Re: [PATCH v2 2/12] mm: rmap use pte lock not mmap_sem to set PageMlocked

All of lore.kernel.org
 help / color / mirror / Atom feed

From: Vlastimil Babka <vbabka@suse.cz>
To: Hugh Dickins <hughd@google.com>,
	Andrew Morton <akpm@linux-foundation.org>
Cc: "Kirill A. Shutemov" <kirill@shutemov.name>,
	Christoph Lameter <cl@linux.com>,
	"Kirill A. Shutemov" <kirill.shutemov@linux.intel.com>,
	Rik van Riel <riel@redhat.com>,
	Davidlohr Bueso <dave@stgolabs.net>,
	Oleg Nesterov <oleg@redhat.com>,
	Sasha Levin <sasha.levin@oracle.com>,
	Andrey Konovalov <andreyknvl@google.com>,
	Dmitry Vyukov <dvyukov@google.com>,
	KOSAKI Motohiro <kosaki.motohiro@jp.fujitsu.com>,
	linux-mm@kvack.org,
	"Paul E. McKenney" <paulmck@linux.vnet.ibm.com>
Subject: Re: [PATCH v2 2/12] mm: rmap use pte lock not mmap_sem to set PageMlocked
Date: Thu, 5 Nov 2015 18:50:29 +0100	[thread overview]
Message-ID: <563B96E5.4070600@suse.cz> (raw)
In-Reply-To: <alpine.LSU.2.11.1510291147150.3450@eggly.anvils>

On 10/29/2015 07:49 PM, Hugh Dickins wrote:
> KernelThreadSanitizer (ktsan) has shown that the down_read_trylock() of
> mmap_sem in try_to_unmap_one() (when going to set PageMlocked on a page
> found mapped in a VM_LOCKED vma) is ineffective against races with
> exit_mmap()'s munlock_vma_pages_all(), because mmap_sem is not held when
> tearing down an mm.
> 
> But that's okay, those races are benign; and although we've believed for
> years in that ugly down_read_trylock(), it's unsuitable for the job, and
> frustrates the good intention of setting PageMlocked when it fails.
> 
> It just doesn't matter if here we read vm_flags an instant before or after
> a racing mlock() or munlock() or exit_mmap() sets or clears VM_LOCKED: the
> syscalls (or exit) work their way up the address space (taking pt locks
> after updating vm_flags) to establish the final state.
> 
> We do still need to be careful never to mark a page Mlocked (hence
> unevictable) by any race that will not be corrected shortly after.  The
> page lock protects from many of the races, but not all (a page is not
> necessarily locked when it's unmapped).  But the pte lock we just dropped
> is good to cover the rest (and serializes even with
> munlock_vma_pages_all(), so no special barriers required): now hold on to
> the pte lock while calling mlock_vma_page().  Is that lock ordering safe?
##############################
INSTRUCTIONS:
- a) Return the portion of the patch discussion about the pte lock and mmap_sem that begins at the words "In-Reply-To: <alpine.LSU.2.11.1510291147150.3450@eggly.anvils>" and stops after "when it fails.", copied character for character.
- b) Write the next part of the patch discussion about the pte lock and mmap_sem, picking up right after its final sentence.
##############################
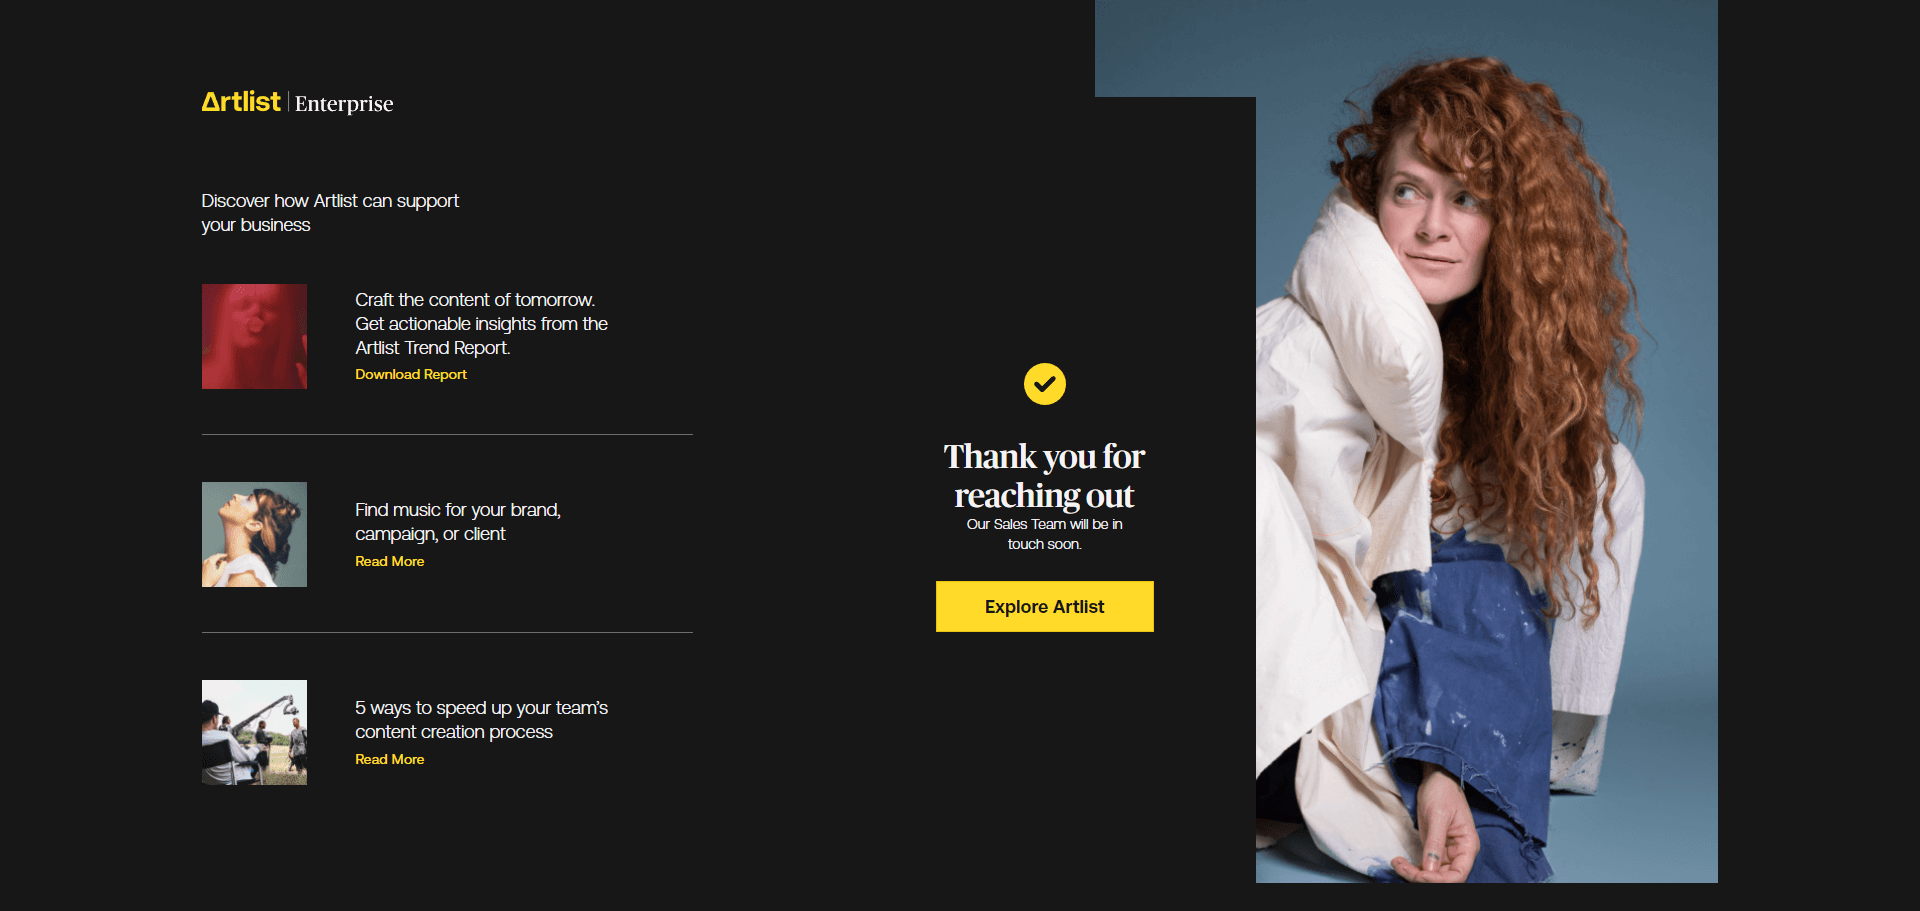Click 'Discover how Artlist can support' text
The width and height of the screenshot is (1920, 911).
tap(330, 201)

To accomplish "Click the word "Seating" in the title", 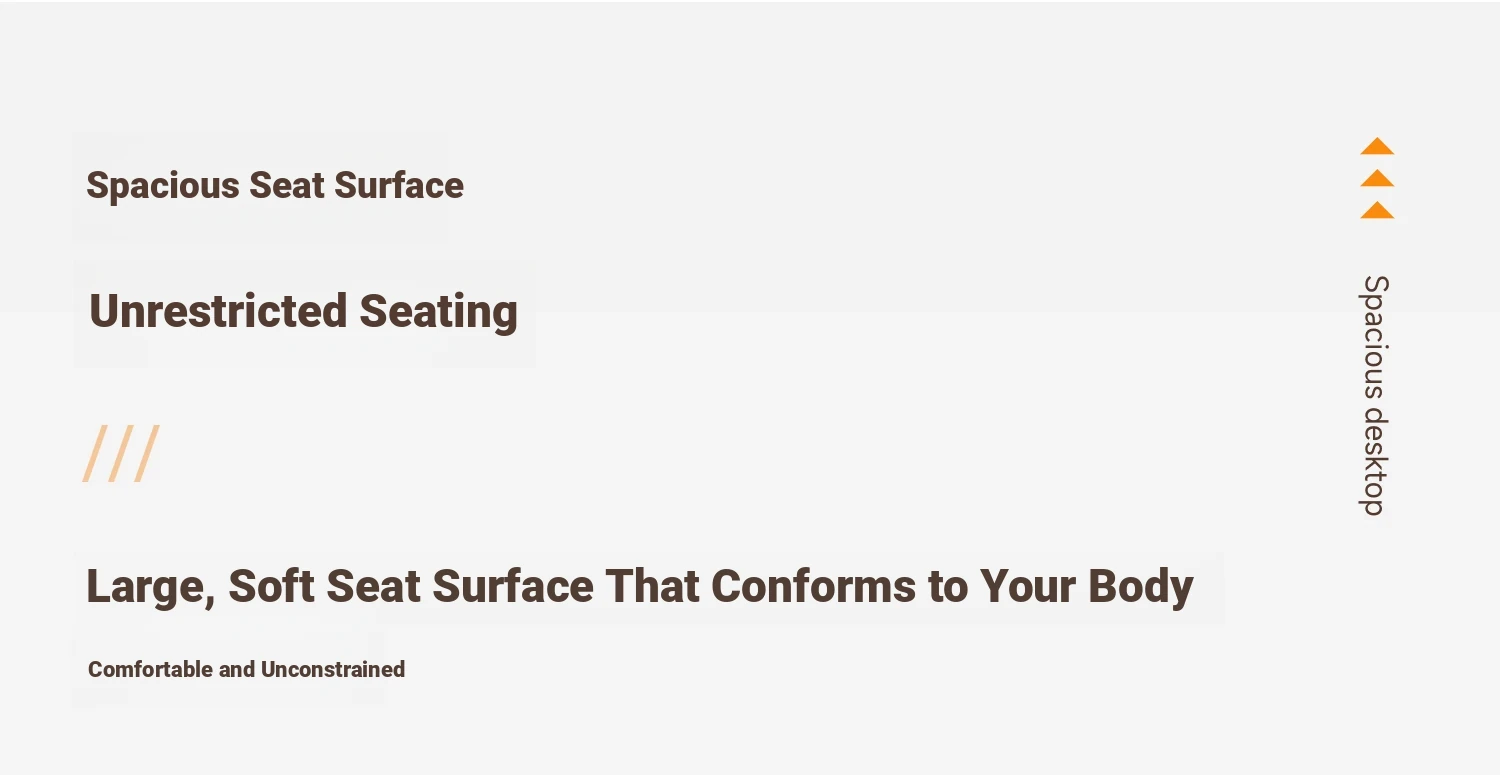I will [438, 311].
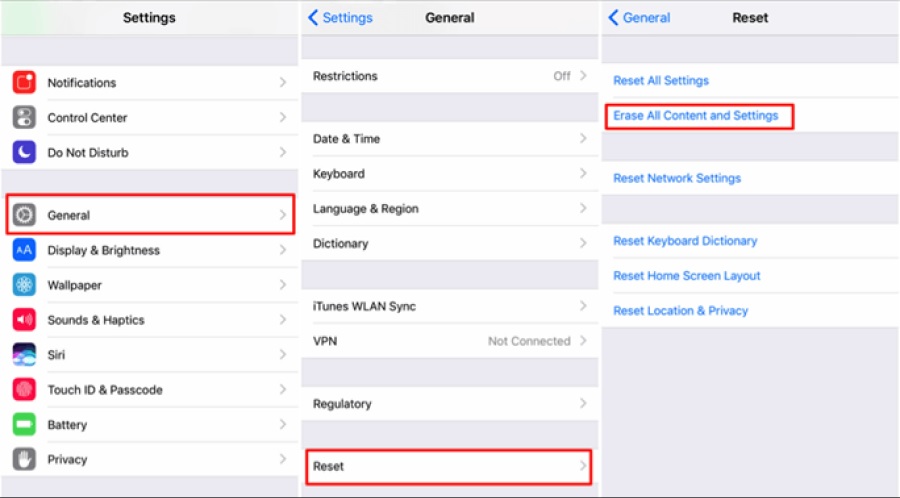Open the Control Center icon
Viewport: 900px width, 498px height.
[24, 118]
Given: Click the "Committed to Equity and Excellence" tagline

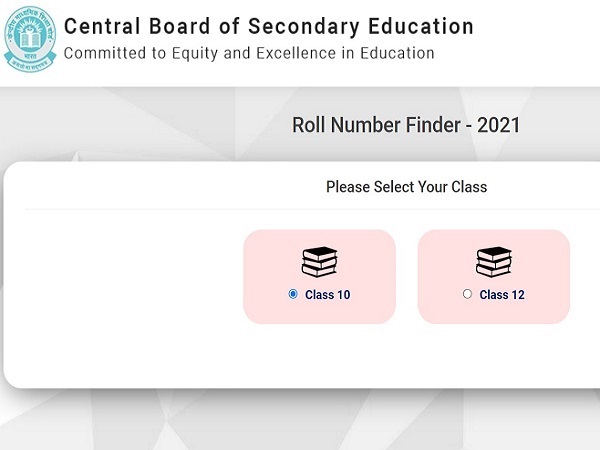Looking at the screenshot, I should (249, 53).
##############################
IN RESPONSE:
- a)
In-Reply-To: <alpine.LSU.2.11.1510291147150.3450@eggly.anvils>

On 10/29/2015 07:49 PM, Hugh Dickins wrote:
> KernelThreadSanitizer (ktsan) has shown that the down_read_trylock() of
> mmap_sem in try_to_unmap_one() (when going to set PageMlocked on a page
> found mapped in a VM_LOCKED vma) is ineffective against races with
> exit_mmap()'s munlock_vma_pages_all(), because mmap_sem is not held when
> tearing down an mm.
> 
> But that's okay, those races are benign; and although we've believed for
> years in that ugly down_read_trylock(), it's unsuitable for the job, and
> frustrates the good intention of setting PageMlocked when it fails.

- b)
> Yes, that's how follow_page_pte() calls it, and how page_remove_rmap()
> calls the complementary clear_page_mlock().
> 
> This fixes the following case (though not a case which anyone has
> complained of), which mmap_sem did not: truncation's preliminary
> unmap_mapping_range() is supposed to remove even the anonymous COWs of
> filecache pages, and that might race with try_to_unmap_one() on a
> VM_LOCKED vma, so that mlock_vma_page() sets PageMlocked just after
> zap_pte_range() unmaps the page, causing "Bad page state (mlocked)" when
> freed.  The pte lock protects against this.
> 
> You could say that it also protects against the more ordinary case, racing
> with the preliminary unmapping of a filecache page itself: but in our
> current tree, that's independently protected by i_mmap_rwsem; and that
> race would be why "Bad page state (mlocked)" was seen before commit
> 48ec833b7851 ("Revert mm/memory.c: share the i_mmap_rwsem").
> 
> Vlastimil Babka points out another race which this patch protects against.
> try_to_unmap_one() might reach its mlock_vma_page() TestSetPageMlocked a
> moment after munlock_vma_pages_all() did its Phase 1 TestClearPageMlocked:
> leaving PageMlocked and unevictable when it should be evictable.  mmap_sem
> is ineffective because exit_mmap() does not hold it; page lock ineffective
> because __munlock_pagevec() only takes it afterwards, in Phase 2; pte lock
> is effective because __munlock_pagevec_fill() takes it to get the page,
> after VM_LOCKED was cleared from vm_flags, so visible to try_to_unmap_one.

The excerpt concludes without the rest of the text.